▸ READING TEXT:
>> START

# Side Powered Slide Not Working



## AK-Owtbak (Mar 12, 2006)

Help! Last night when I was trying to bring my Side Slide in, the motor started off ok, then petered out (BBBBbbbbbbbbb.....). Now I get nothing when I push the switch, in or out.

Here's the facts:
At home hooked up to the house for power.
Motor started out fine, then stopped 1/2 way thru the slide in.
Checked all the fuses at the main power (are there any hidden ones?)
Checked the switch with my meter and there is power there.
No obvious obstructions hindering the slide 
2002 Outback 25' RLS

2nd part: How do I manually close the slide?
I looked at Outbackers FAQ and the manual slide override doesn't look like mine so does anyone know.









It looks like rain and I may be S.O.L.
Help!
-Gabe
AK Owtback


----------



## GarethsDad (Apr 4, 2007)

We have a 03 25rss and the motor is under the couch and I have pictures of how to gain access. http://www.outbackers.com/forums/index.php...si&img=9155 . James


----------



## H2oSprayer (Aug 5, 2006)

>> END

▸ STORED RECORDS:
>> START

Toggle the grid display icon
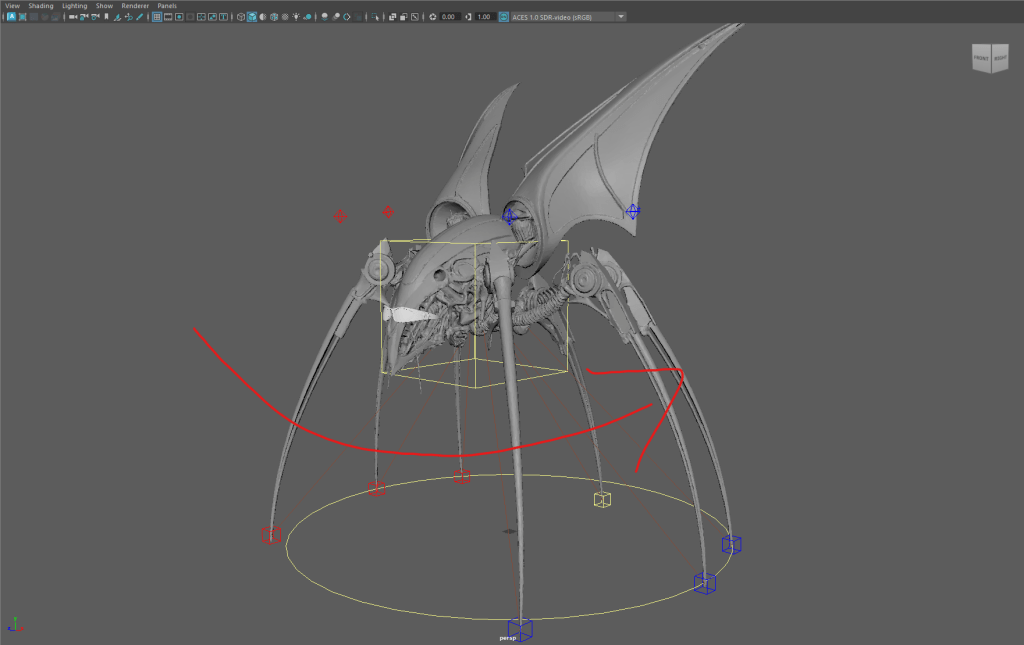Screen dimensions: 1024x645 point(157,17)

>> END
>> START

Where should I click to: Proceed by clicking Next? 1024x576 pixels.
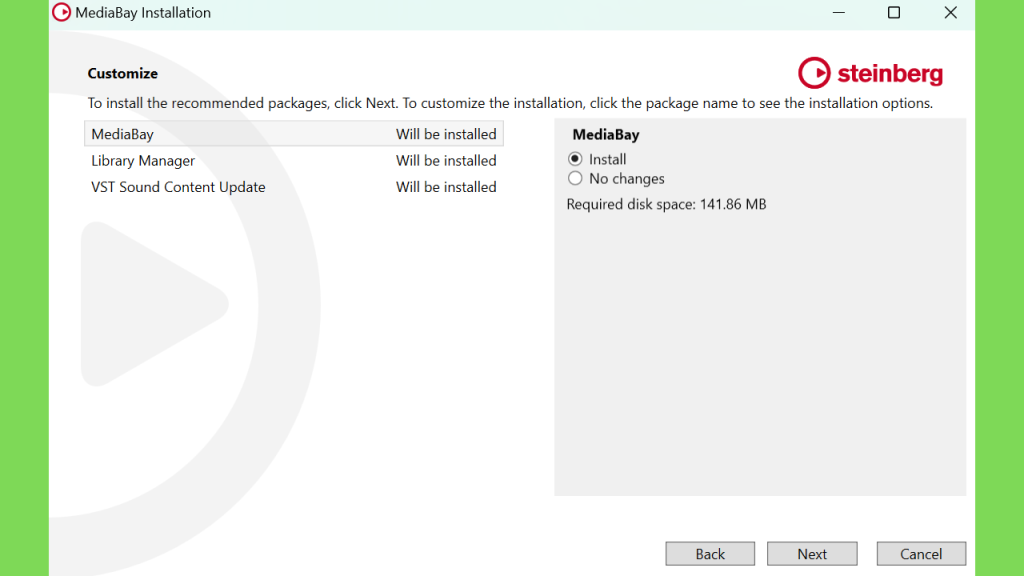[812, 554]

>> END
>> START

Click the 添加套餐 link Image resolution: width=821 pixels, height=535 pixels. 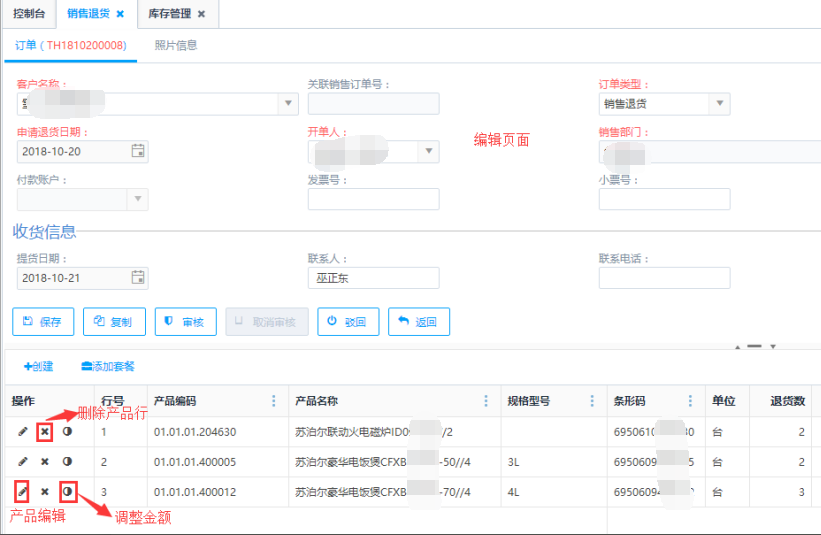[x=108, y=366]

>> END

▸ PROBLEMS TO SOLVE:
1/ In the slide thread, list each fact the first poster gives under "Here's the facts:".
2/ Write out the stretch of the slide thread from "Motor started out" through "is power there." word for word.
The listing has no part in this work.

▸ WORKED ANSWERS:
1/
- At home hooked up to the house for power.
- Motor started out fine, then stopped 1/2 way thru the slide in.
- Checked all the fuses at the main power (are there any hidden ones?)
- Checked the switch with my meter and there is power there.
- No obvious obstructions hindering the slide
- 2002 Outback 25' RLS

2/
Motor started out fine, then stopped 1/2 way thru the slide in.
Checked all the fuses at the main power (are there any hidden ones?)
Checked the switch with my meter and there is power there.